The first surviving symphony by Dvořák, Symphony No.1 in C minor, was written in February and March 1865. It is said that the descriptive title The Bells of Zlonice was chosen by Dvořák himself, although it does not appear on the title-page, and it has been supposed that the title might have been used if the work was the one that the composer had entered for a competition in Germany and of which the score had thereafter been lost. To all intents and purposes the music was lost in the composer's life-time, bought in a Leipzig second-hand bookshop in 1882 and introduced to the public only long after his death, with performance in Brno in 1936. The title refers to the town in which Dvořák had his early schooling, and the imaginative have detected its bells in the opening of the first movement. The period of its composition coincided with the composer's unrequited affection for his piano pupil Josefina Cermáková of the Czech Provisional Theatre, whose sister, the contralto Anna Cermáková, he was to marry in 1873.
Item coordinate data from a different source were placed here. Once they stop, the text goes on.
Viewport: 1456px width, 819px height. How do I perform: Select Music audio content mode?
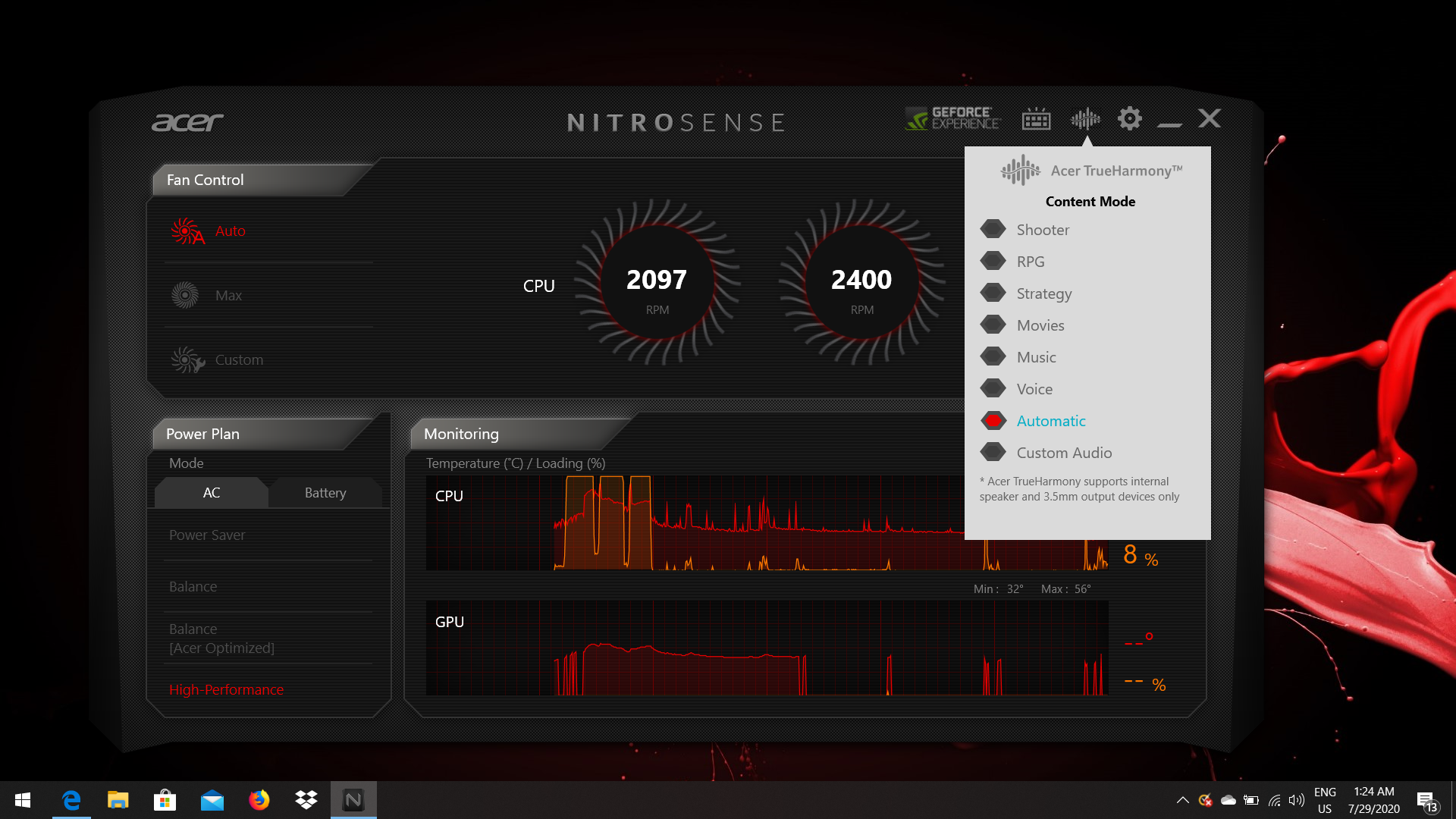click(1035, 356)

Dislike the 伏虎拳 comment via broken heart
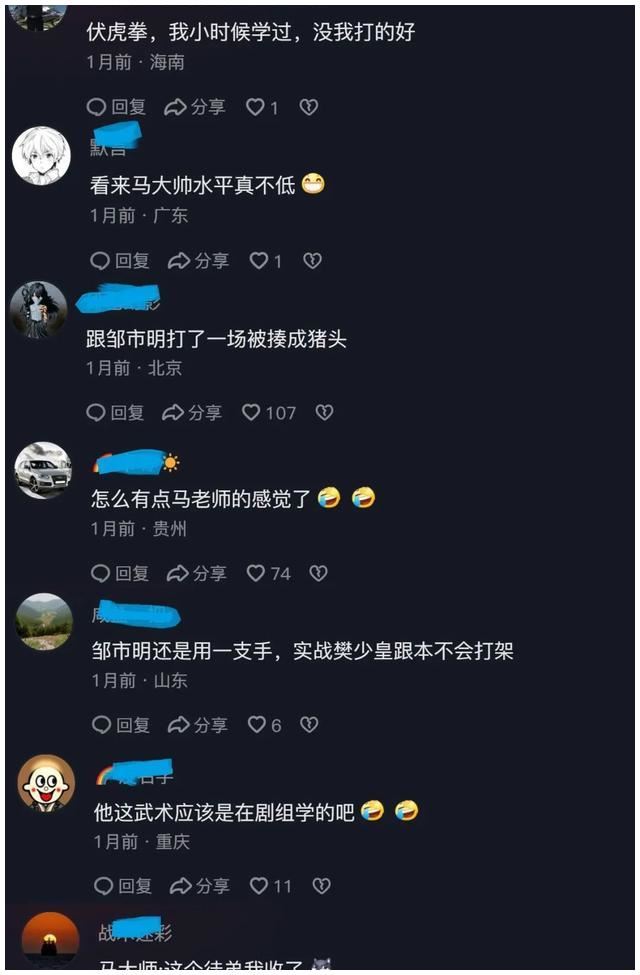[309, 108]
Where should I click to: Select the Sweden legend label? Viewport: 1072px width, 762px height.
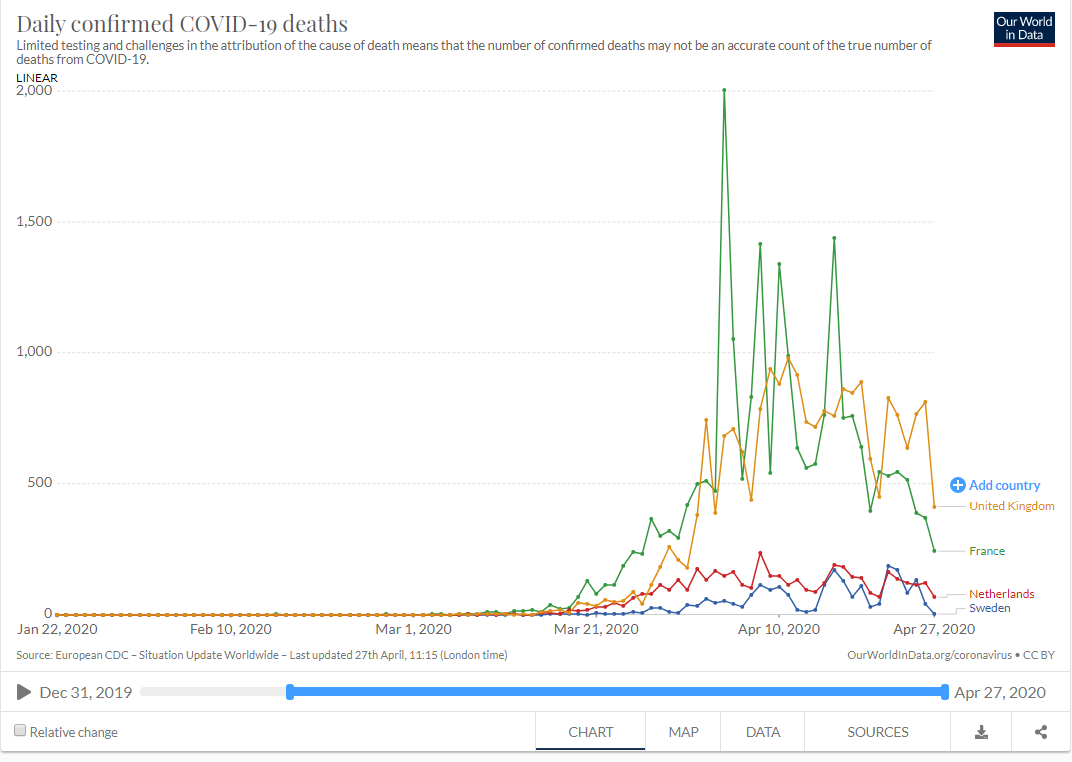[x=989, y=608]
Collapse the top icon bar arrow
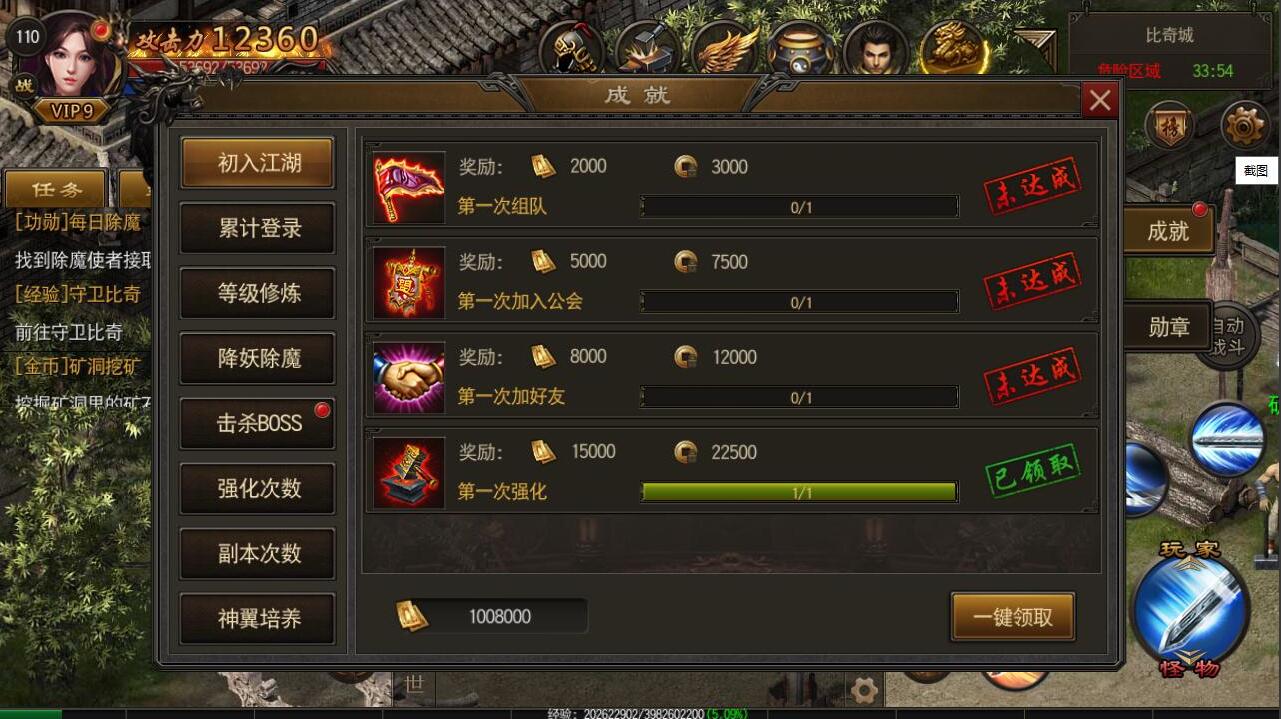This screenshot has height=719, width=1281. point(1033,46)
The symphony is scored for an orchestra that includes a piccolo, cor anglais, four horns, three trombones, trumpets and timpani, as well as the usual pairs of flutes, oboes, clarinets and bassoons, with strings. The work opens with an impressive introduction, leading to the Allegro principal section of the movement, in which an ominous enough theme leads eventually to a gentler melody that soon moves into further turbulence of feeling. The slow, movement, an A flat major Adagio, is introduced by woodwind chords, accompanied by plucked strings, followed by a finely drawn oboe melody and a strongly felt violin theme. This is followed by a scherzo, relaxing from its opening C minor into an E flat major section, its woodwind dominated passage leading to a passage of more lyrical mood, before the repetition of the opening section. The symphony ends with a brilliant finale in the necessarily triumphant key of C major, a movement with formal touches of counterpoint, reminiscences of what has passed, and more that a hint of the Zlonice bells audible, to those who wish to hear them, in the resonant notes of the French horns.
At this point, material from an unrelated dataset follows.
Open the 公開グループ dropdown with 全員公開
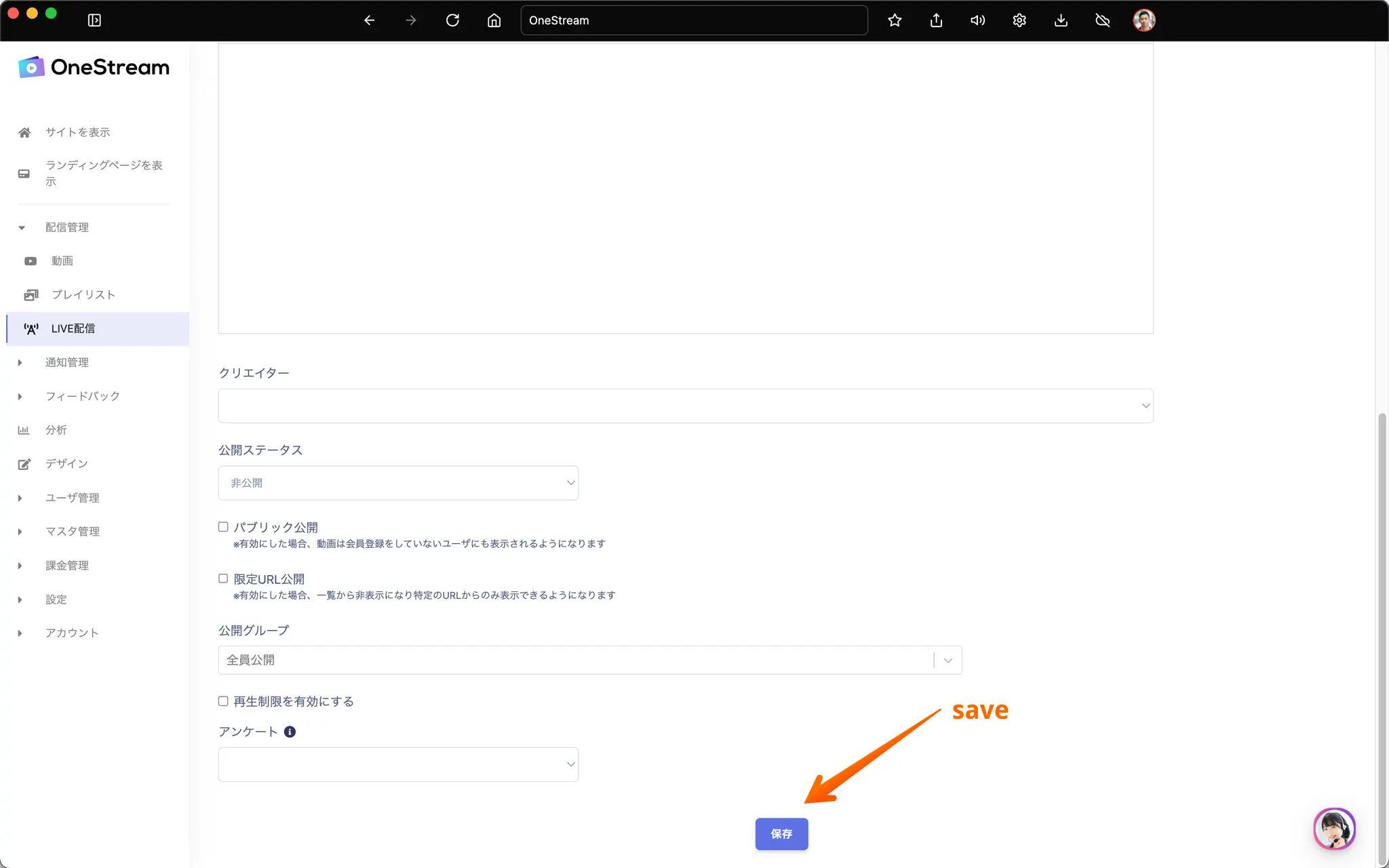The height and width of the screenshot is (868, 1389). click(x=589, y=660)
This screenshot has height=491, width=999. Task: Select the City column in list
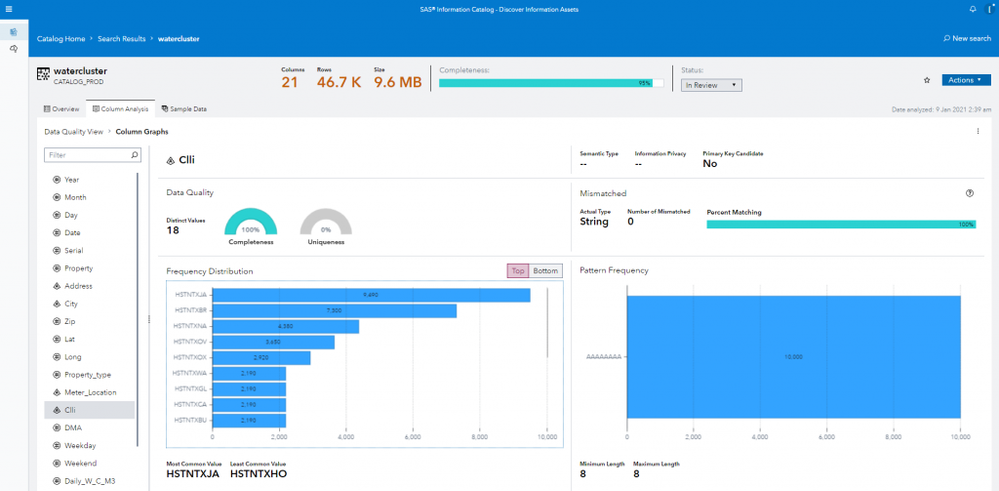click(x=71, y=304)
Dvořák started work on the Legends on 30 December 1880 and completed the set of ten pieces for piano duet on 22nd March in the following year. In November he set to work to orchestrate the pieces, at the request of the publisher Simrock, as he had the first set of Slavonic Dances written three years before. The Legends were dedicated to the critic Eduard Hanslick, and he and Brahms welcomed the pieces with some enthusiasm, as did the public. There was always a significant domestic market for piano duets, explored by Brahms in his Hungarian Dances and by Dvořák first in his Slavonic Dances. The period of composition of the Legends closely followed the completion of the Sixth Symphony and was immediately followed by work on the opera Dimitrij, and may in this sense, be seen as a momentary relaxation from the demands of the larger public forms.
The Legends have no overt programme. Lyrical in mood and relatively short, the ten pieces are evocatively Bohemian in character, imbued with the spirit of Dvořák's native country. Generally in tripartite form, sometimes extended by repetition, the series opens with a D minor Allegretto, moving forward to a gently lyrical second piece in G major, with a contrasting minor section. The third Legend is a lively Slavonic dance, framing a more tranquil central section in B flat major. The fourth of the set is the longest, opening with a march, moving into more characteristic musical territory, before reverting to thematic material that may seem particularly familiar to English listeners, through a fortuitous resemblance to a well known melody. In the fifth Legend some have detected a connection with religious pictures of the period.